Set problem A: In the text on Egypt's economic conditions, what youth unemployment rate does the ILO report for the time of the revolution?
Set problem B: List every organization that the text on Egypt's economic conditions cites as a source of its figures.
Set problem C: From the text on Egypt's economic conditions, extract the passage from "According to the International" up to and including "for poverty wages.".

Text excerpt:
## begin

According to the International Labour Organization (ILO), at the time of the revolution, the unemployment rate hovered around 10 percent, but was much higher for youth (15-25), who were experiencing 23.7 percent unemployment. Also, the youth of Egypt are an increasing portion of the population (about one-fifth). These youth all began to enter the workforce at the same time, which created an excessive demand. As a result, there was a young, educated and underemployed population working for poverty wages.

According to the United Nations Development Programme (UNDP) Arab Human Development Report 2009, Challenge to Human Security in the Arab Countries, 32 million people or about 40 percent of the Egyptian population were living at or below the poverty line of $2/day.

Informal settlements grew under Mubarak. In 2007, the Egyptian Ministry of State for Local Development estimated that 12.2 million people lived in 870 informal settlements throughout Egypt. A majority of these were in densely populated slums found in greater Cairo.

On $2/day, it also goes without saying, it's difficult to buy food, especially when the prices increase. The Egyptian Ministry of Agriculture estimates that Egypt imported 40 percent of its food and 60 percent of its wheat. It was the largest wheat importer in the world. Dependent on a global supply chain, Egypt was left open to speculation, which created volatility in available food. In the spring of 2008, food prices in Egypt were experiencing a 200 percent inflation rate, according to the UN World Food Program. In 2010, there was another spike that was over 250 percent. These spikes led to riots, which Mubarak responded to by offering subsidized bread, but it was too little, too late.

## end

Given material:

## begin

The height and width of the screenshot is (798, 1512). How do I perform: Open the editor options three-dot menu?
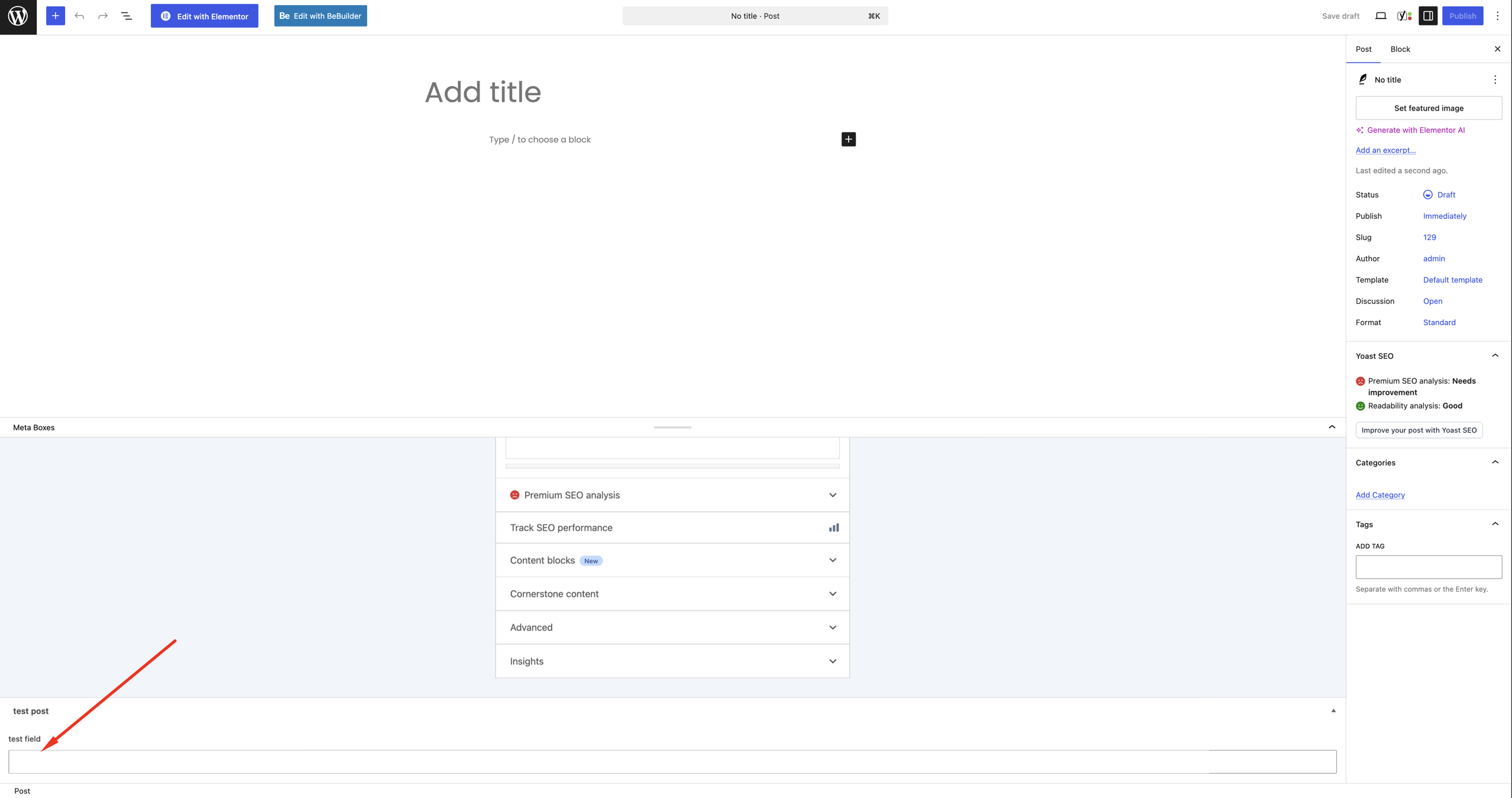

## end

Full solution A: 23.7 percent

Full solution B:
- International Labour Organization (ILO)
- United Nations Development Programme (UNDP)
- Egyptian Ministry of State for Local Development
- Egyptian Ministry of Agriculture
- UN World Food Program

Full solution C:
According to the International Labour Organization (ILO), at the time of the revolution, the unemployment rate hovered around 10 percent, but was much higher for youth (15-25), who were experiencing 23.7 percent unemployment. Also, the youth of Egypt are an increasing portion of the population (about one-fifth). These youth all began to enter the workforce at the same time, which created an excessive demand. As a result, there was a young, educated and underemployed population working for poverty wages.